TaxoNN: A Light-Weight Accelerator for Deep Neural Network Training
- URL: http://arxiv.org/abs/2010.05197v1
- Date: Sun, 11 Oct 2020 09:04:19 GMT
- Title: TaxoNN: A Light-Weight Accelerator for Deep Neural Network Training
- Authors: Reza Hojabr, Kamyar Givaki, Kossar Pourahmadi, Parsa Nooralinejad,
Ahmad Khonsari, Dara Rahmati, M. Hassan Najafi
- Abstract summary: We present a novel approach to add the training ability to a baseline DNN accelerator (inference only) by splitting the SGD algorithm into simple computational elements.
Based on this approach we propose TaxoNN, a light-weight accelerator for DNN training.

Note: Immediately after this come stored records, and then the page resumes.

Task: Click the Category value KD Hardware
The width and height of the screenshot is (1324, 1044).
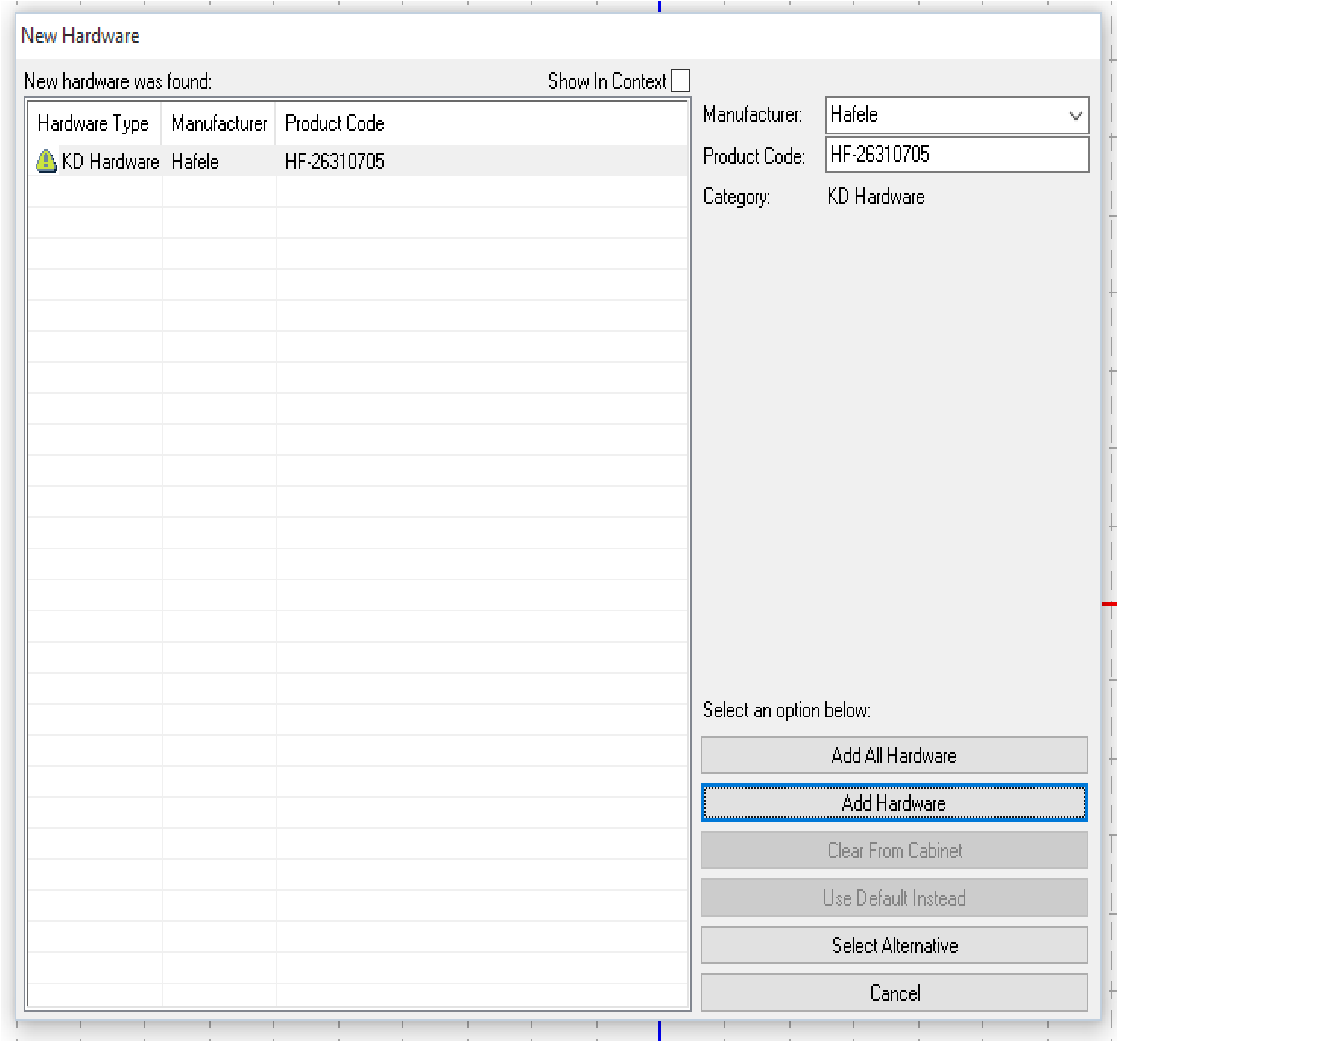Action: coord(876,197)
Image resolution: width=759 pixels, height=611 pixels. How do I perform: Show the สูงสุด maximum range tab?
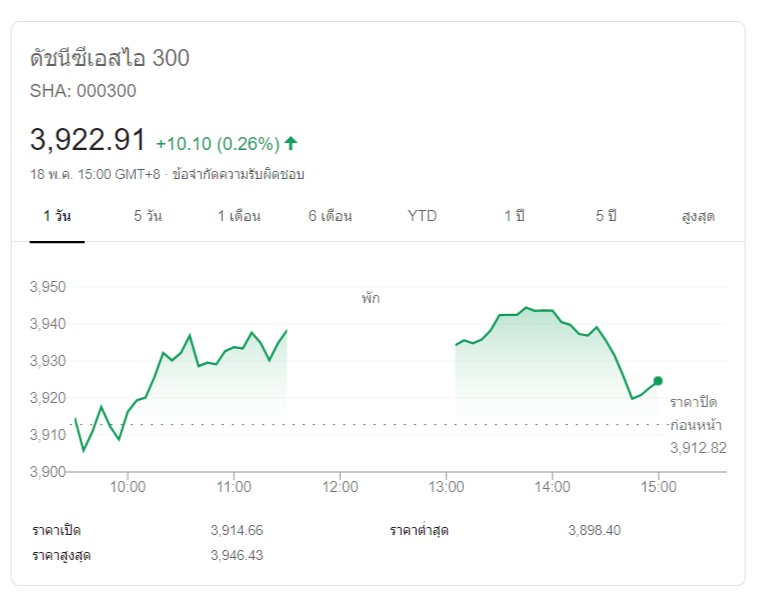point(698,216)
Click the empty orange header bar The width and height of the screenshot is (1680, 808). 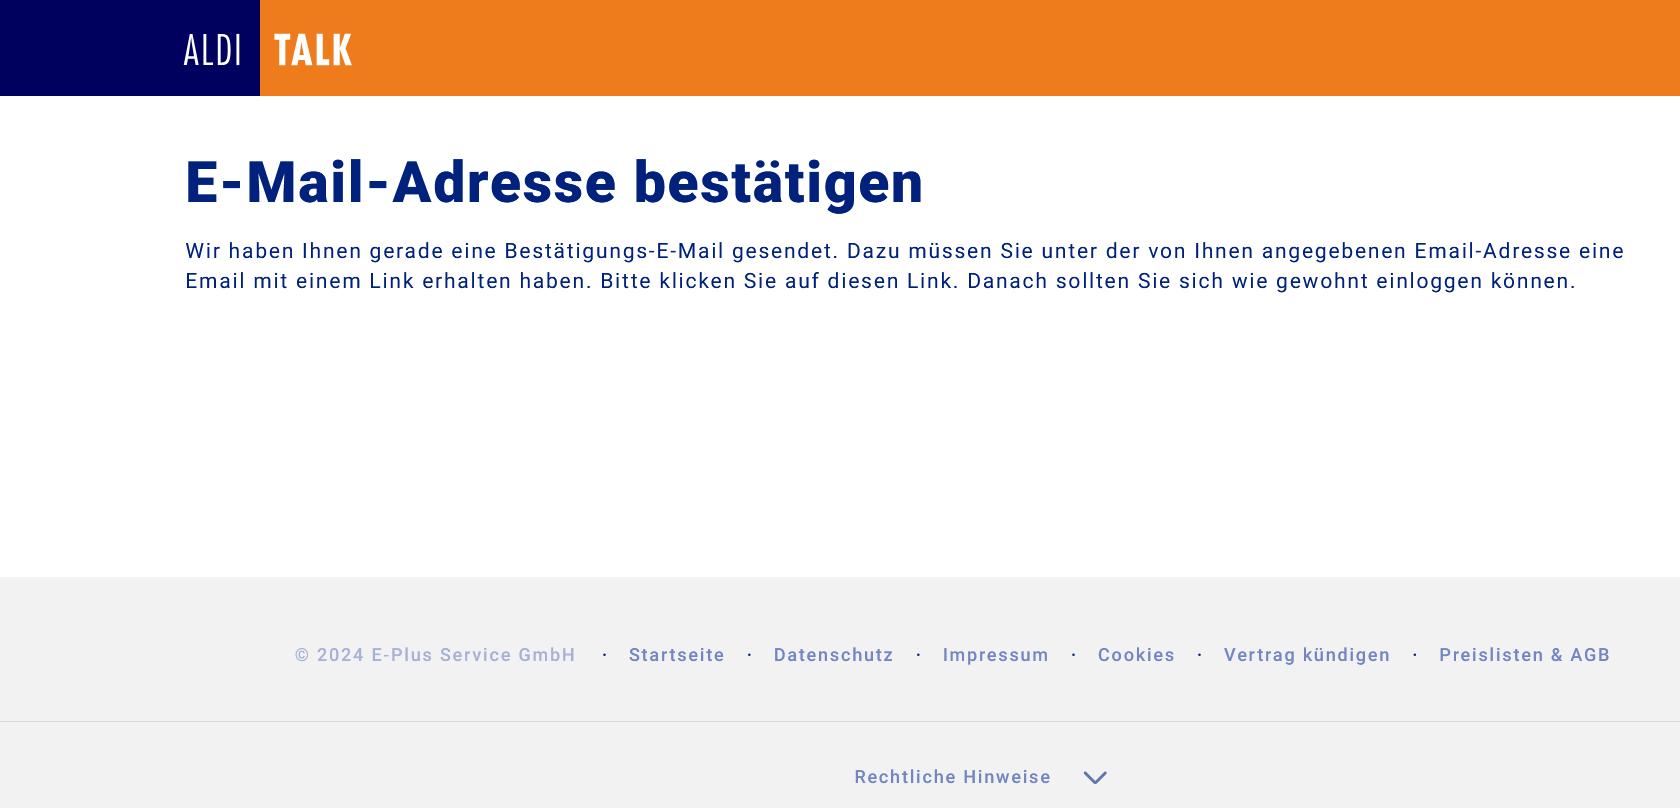pos(1000,48)
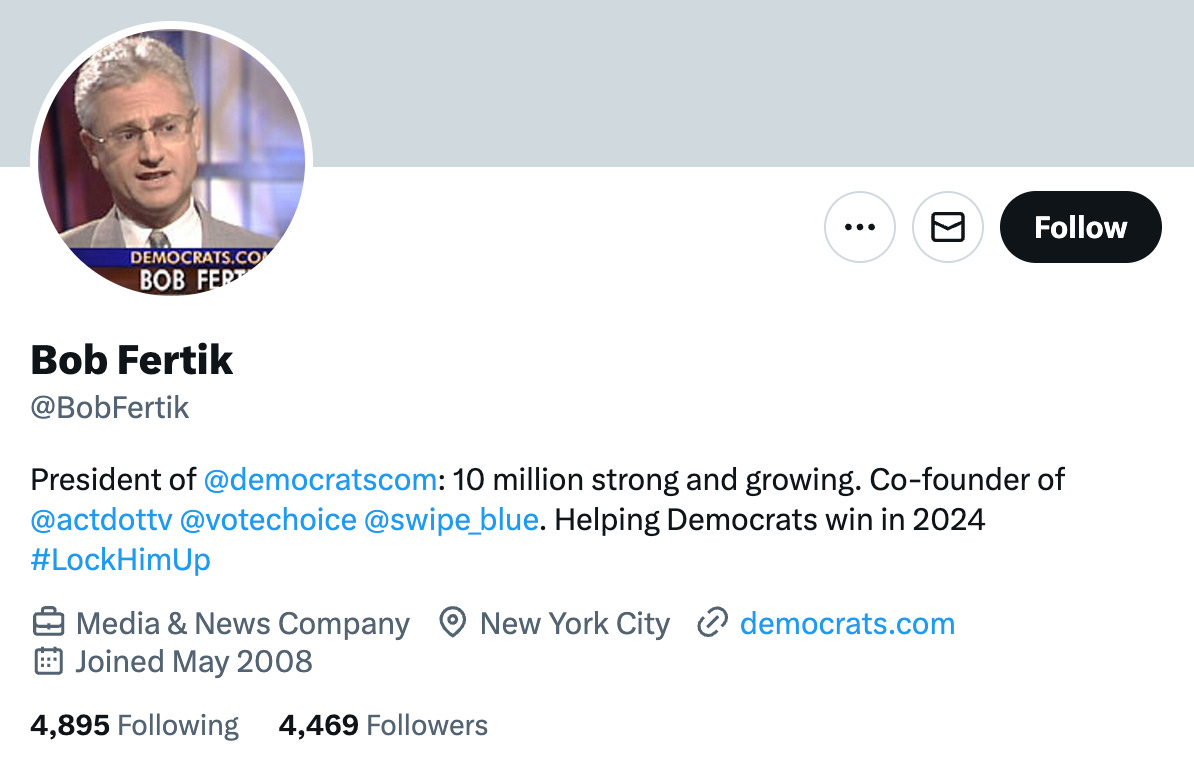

Our experimental results show that TaxoNN delivers, on average, 0.97% higher misclassification rate compared to a full-precision implementation.
- Score: 2.5025363034899732
- License: http://arxiv.org/licenses/nonexclusive-distrib/1.0/
- Abstract: Emerging intelligent embedded devices rely on Deep Neural Networks (DNNs) to
be able to interact with the real-world environment. This interaction comes
with the ability to retrain DNNs, since environmental conditions change
continuously in time. Stochastic Gradient Descent (SGD) is a widely used
algorithm to train DNNs by optimizing the parameters over the training data
iteratively. In this work, first we present a novel approach to add the
training ability to a baseline DNN accelerator (inference only) by splitting
the SGD algorithm into simple computational elements. Then, based on this
heuristic approach we propose TaxoNN, a light-weight accelerator for DNN
training. TaxoNN can easily tune the DNN weights by reusing the hardware
resources used in the inference process using a time-multiplexing approach and
low-bitwidth units. Our experimental results show that TaxoNN delivers, on
average, 0.97% higher misclassification rate compared to a full-precision
implementation. Moreover, TaxoNN provides 2.1$\times$ power saving and
1.65$\times$ area reduction over the state-of-the-art DNN training accelerator.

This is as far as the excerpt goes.